*Work task:*
Look for the word "agent" in the records, and copy each line where it appears.

*Record excerpts:*
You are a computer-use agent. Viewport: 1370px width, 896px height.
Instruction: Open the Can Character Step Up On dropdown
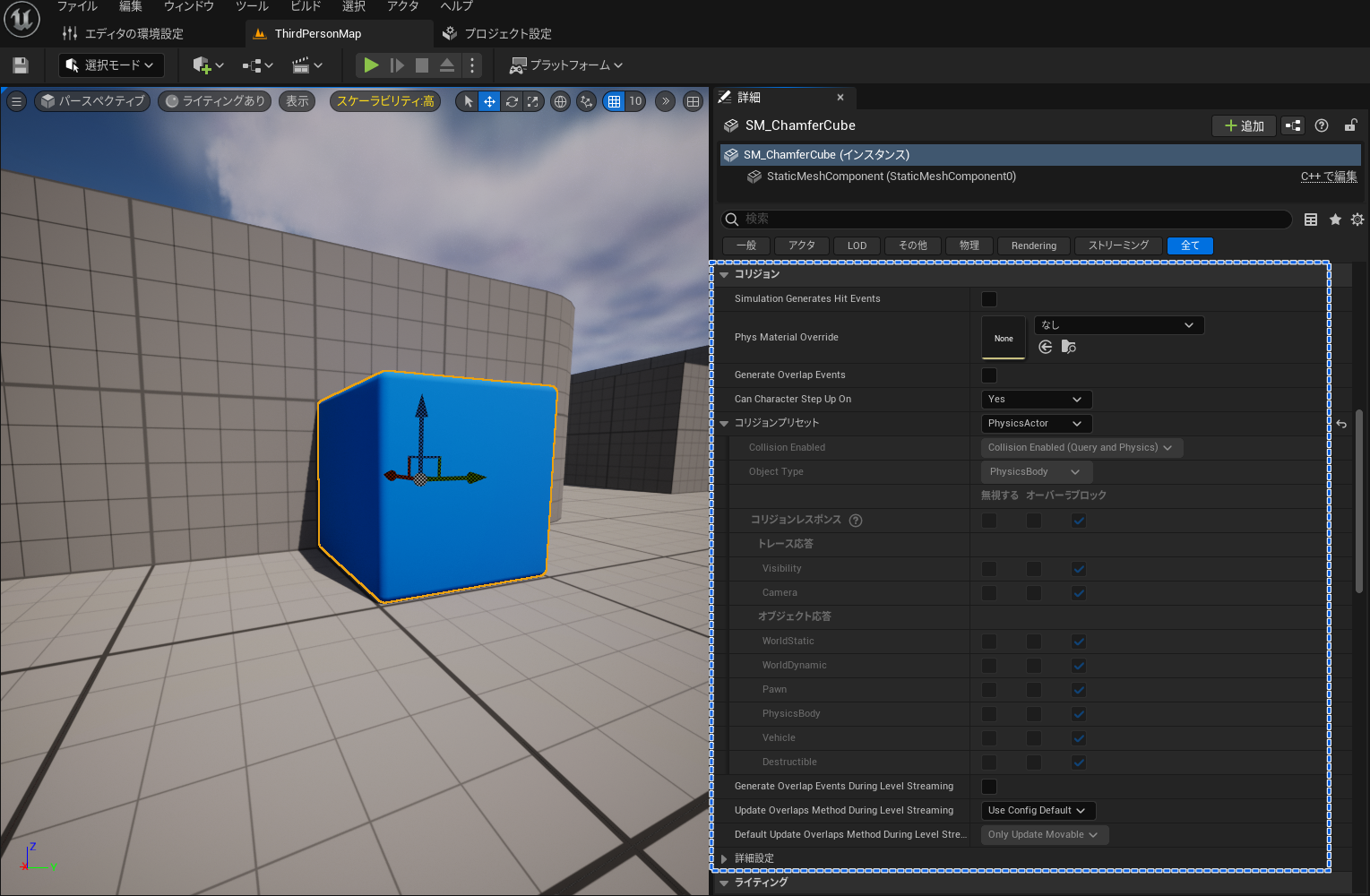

...

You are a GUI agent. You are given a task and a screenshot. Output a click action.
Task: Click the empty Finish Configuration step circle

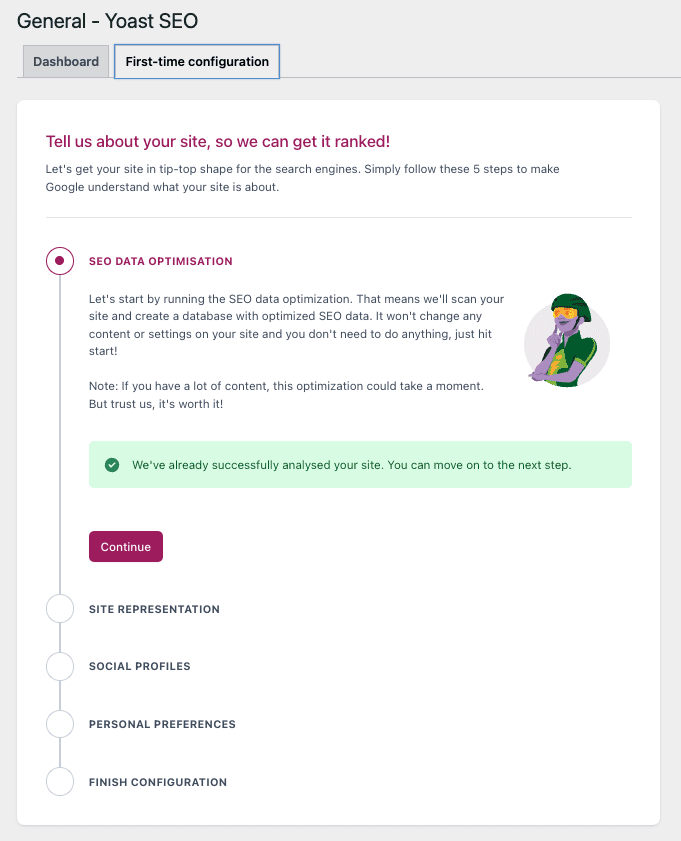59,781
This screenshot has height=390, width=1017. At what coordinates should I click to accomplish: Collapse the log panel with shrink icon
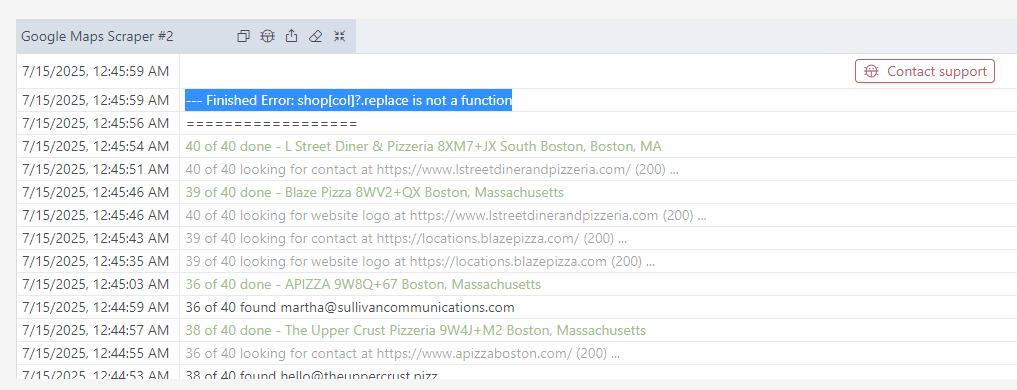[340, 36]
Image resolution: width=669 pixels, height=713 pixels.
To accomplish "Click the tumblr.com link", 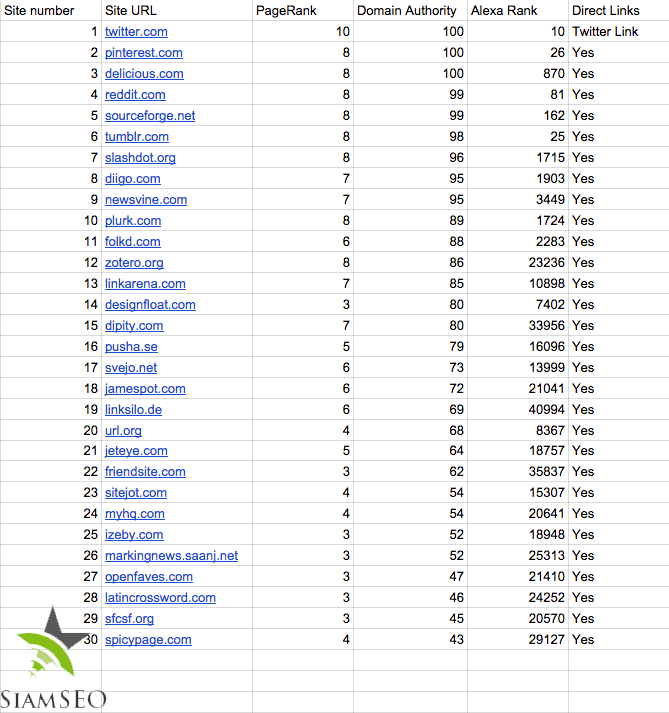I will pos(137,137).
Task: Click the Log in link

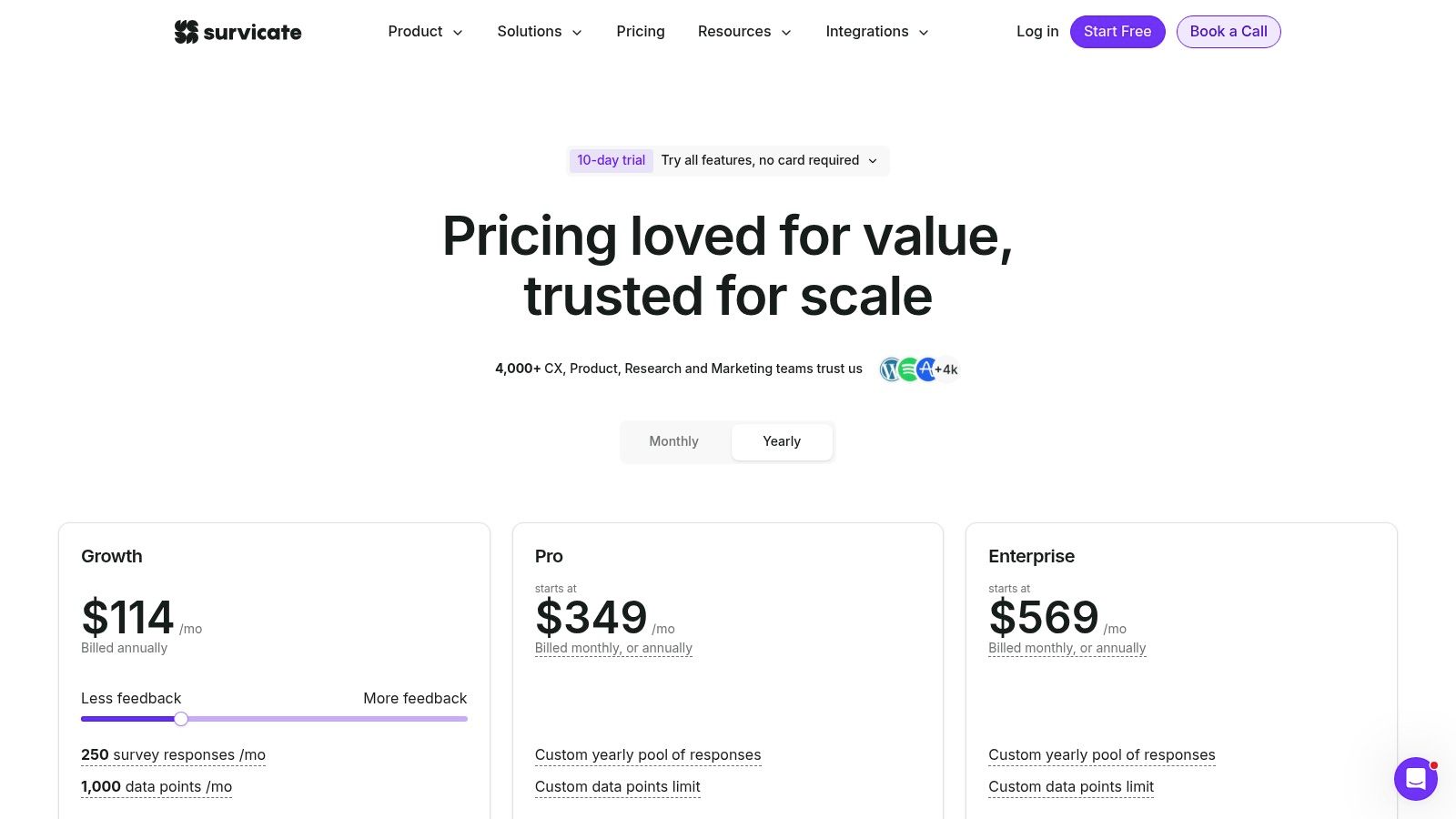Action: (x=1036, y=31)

*Answer to this task:*
You are a computer-use agent. Viewport: 1370px width, 896px height.
You are a GUI agent. You are given a task and a screenshot. Output a click action.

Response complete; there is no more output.